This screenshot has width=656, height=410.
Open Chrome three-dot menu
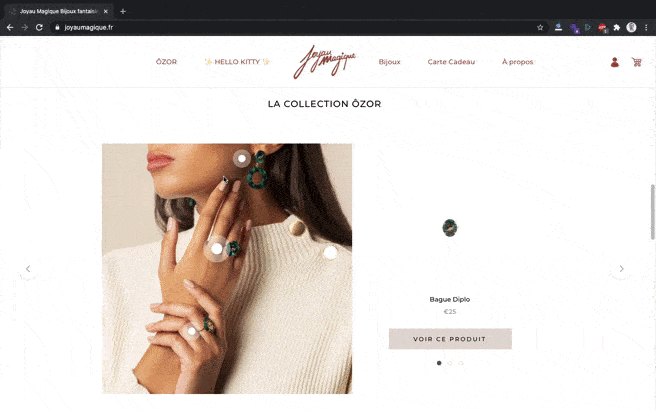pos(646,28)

+++

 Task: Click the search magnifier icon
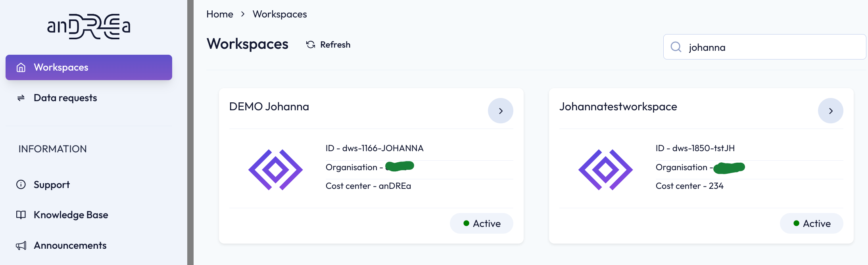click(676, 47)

+++

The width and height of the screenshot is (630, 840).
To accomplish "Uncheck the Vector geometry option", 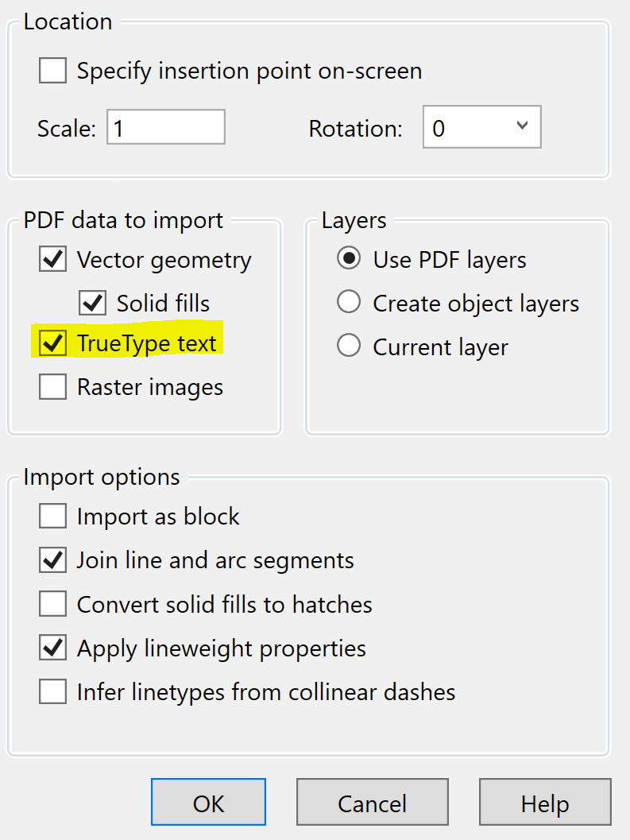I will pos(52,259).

+++

WORK REQUIRED
Copy out all lines of the material above in which "width" occurs.

YOUR SOLUTION
This screenshot has width=656, height=410.
The width and height of the screenshot is (630, 840).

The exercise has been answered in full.